━━ GIVEN TEXT
ADA in the News November 1, 2019

Tennessee Federal Court Axes ADA Anxiety Discrimination Claim And Grants Summary Judgment To Employer Against The EEOC

Seyfarth Synopsis: In an EEOC disability discrimination lawsuit alleging that an employer failed to accommodate and then wrongfully terminated a laundry technician with anxiety, the U.S. District Court for the Middle District of Tennessee granted the employer’s motion for summary judgment, holding the EEOC did not establish that the employee was disabled for purposes of the Americans With Disabilities Act, 42 U.S.C. §§ 12101, et seq. (“ADA”).

This ruling provides insight for employers relative to defending ADA lawsuits where the alleged disability may be questionable.

The New Class Action Risk: Gift Cards Without Braille

There has been a very recent wave of class action lawsuits against restaurants, retail merchants, and other businesses claiming discrimination against the visually impaired and blind for failure to print braille information upon gift cards.  We provide a quick update below.

These new lawsuits are based upon the Americans with Disabilities Act (ADA), which prohibits disability discrimination.  All employers are certainly familiar with Title I of the ADA, which prohibits disability discrimination in employment.  Aside from Title I of the ADA, Title III of the ADA seeks “full and equal enjoyment of the goods and services . . . of any place of public accommodation” for people with disabilities and requires private businesses that serve as places of public accommodation to remove “access barriers” that limit disabled individuals.

When the ADA was first signed into law in 1990, the lawsuits claiming ADA violations largely focused on physical access barriers to businesses, such as not providing a wheelchair ramp or an elevator.  A few years ago, the concept of “access barriers” expanded to include websites.  For instance, thousands of lawsuits were filed by blind persons alleging that websites were not accessible to them.

It appears we are at the beginning of a new wave with gift card lawsuits.  Over the past two weeks, several lawsuits have been filed against retailers, restaurants, and other merchants for failing to provide gift cards that are accessible to the visually impaired.  At least eleven major chain stores in the Eastern District of New York and at least another eight in the Southern District of New York have been sued for not providing braille gift cards.  Like the web accessibility lawsuits, these new lawsuits are filed against businesses by a handful of “serial plaintiffs” usually represented by the same small group of law firms.

The unavailability of braille gift cards is an easy target for the plaintiffs’ bar.  Most businesses do not offer braille gift cards.  With the plaintiffs’ bar’s tendency towards serial Title III litigation, there will likely be more gift card accessibility lawsuits.
━━━━
**WHAT IS BEING ASKED:**
Resume the ADA news roundup from its final sentence, keeping to the same topic.
━━ DATA FOR ANALYSIS
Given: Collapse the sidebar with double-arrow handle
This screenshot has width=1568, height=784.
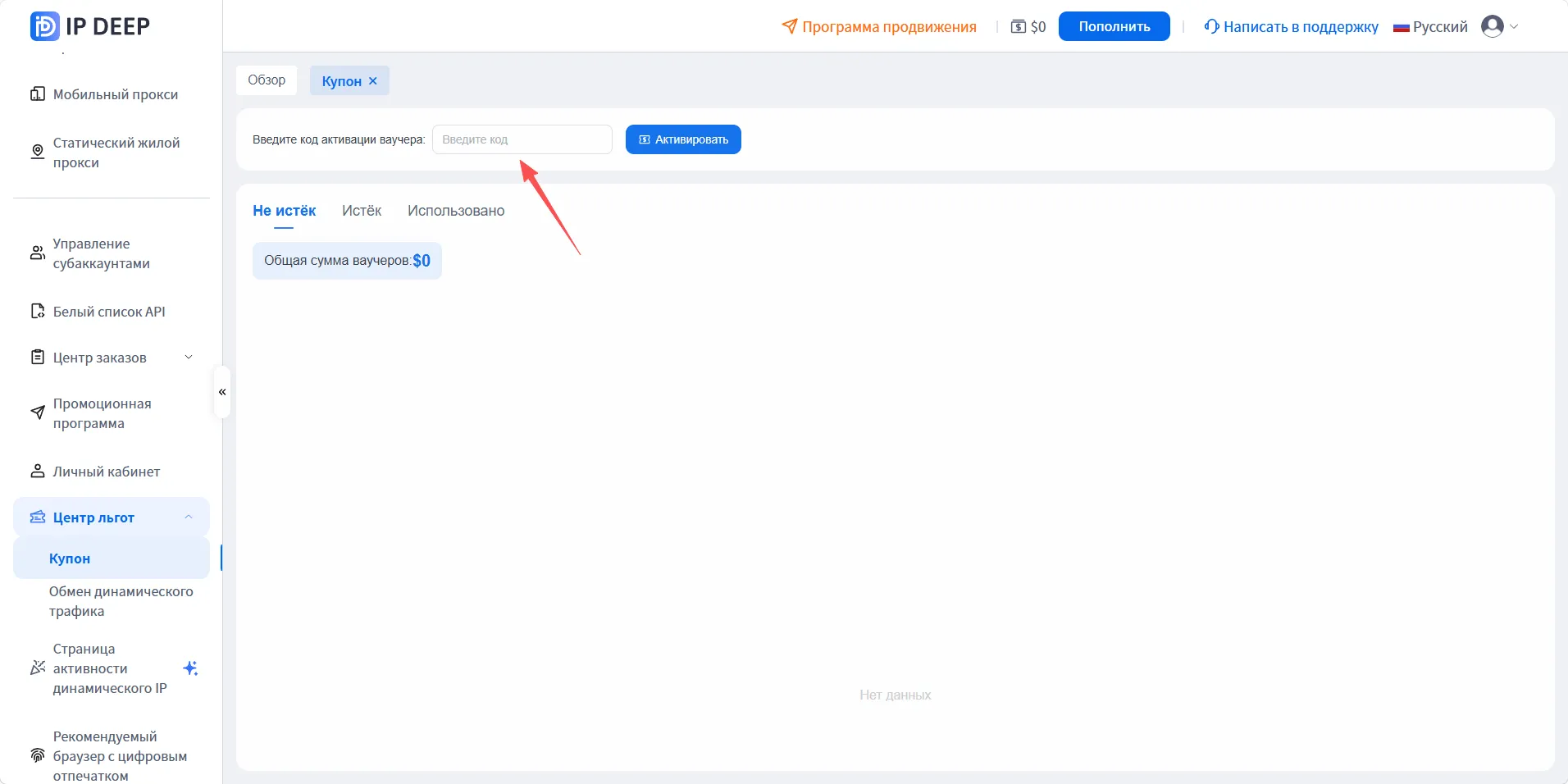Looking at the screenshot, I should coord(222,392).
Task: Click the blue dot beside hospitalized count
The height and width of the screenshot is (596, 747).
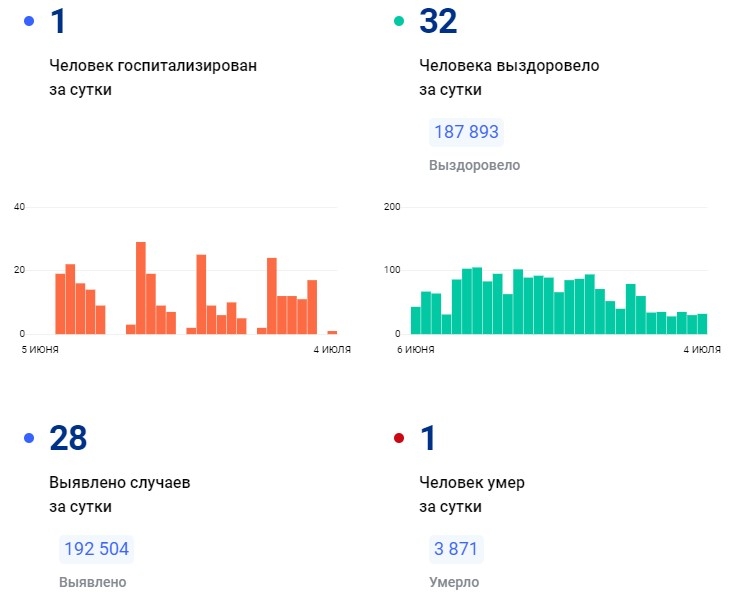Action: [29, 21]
━━━━
**WRITTEN REPLY:**
In light of the recent lawsuits, businesses need to be mindful of whether their gift cards can pose a problem for the visually impaired.  There may be legal defenses to these lawsuits, but as of yet there is little judicial precedent related to ADA gift card claims.  As a practical matter, having a braille gift card option for purchase or making all gift cards braille friendly should alleviate the potential risks of class action litigation.

New Twist in ADA Claims: 60+ Class Actions Filed Over Gift Cards Without Braille

On October 24, 2019, Gottlieb & Associates, a plaintiff's firm well-known for bringing scores of website accessibility cases, filed over 60 class actions in the Southern and Eastern Districts of New York against retailers and fast food restaurants. These nearly identical 23-page complaints allege violations of the Americans with Disabilities Act (ADA) and similar state laws based on retailers' failure to emboss the issuer of the card as well as the denomination of the card in Braille on their gift cards. The exact manner in which plaintiffs sought out the gift cards is vague, likely by design. Plaintiffs each allege that they "contacted" defendants and were told that defendants did not offer gift cards with Braille, and that, after this contact with defendants, plaintiffs "could not locate Braille store gift cards offered by the defendant[s] for sale to purchase the same because they are not offered by the defendant[s]."

On these facts plaintiffs allege that defendants, whose stores are considered places of public accommodation under the ADA and New York law, failed to provide sight-impaired individuals with equal access to the privileges and services offered by these establishments. Specifically, the defendants did not make available "appropriate auxiliary aids and services where necessary to ensure effective communication with individuals with disability."

The lawsuits assert liability for violations of three separate statutes – the ADA, New York State Human Rights Law (NYSHRL), and New York City Human Rights Law (NYCHRL). Because the New York state law claims are governed by the same standards as the ADA, a successful defense under the ADA should apply to the state law claims predicated on the same facts. Rodal v. Anesthesia Group of Onondaga, P.C., 369 F. 3d 113, 117 fn. 1 (2nd Cir. 2004); see also Graves v. Finch Pruyn & Co., 457 F.3d 181, 184 fn. 3 (2d Cir. 2006) (NYSHRL claim "survives or fails on the same basis as [an] ADA claim.")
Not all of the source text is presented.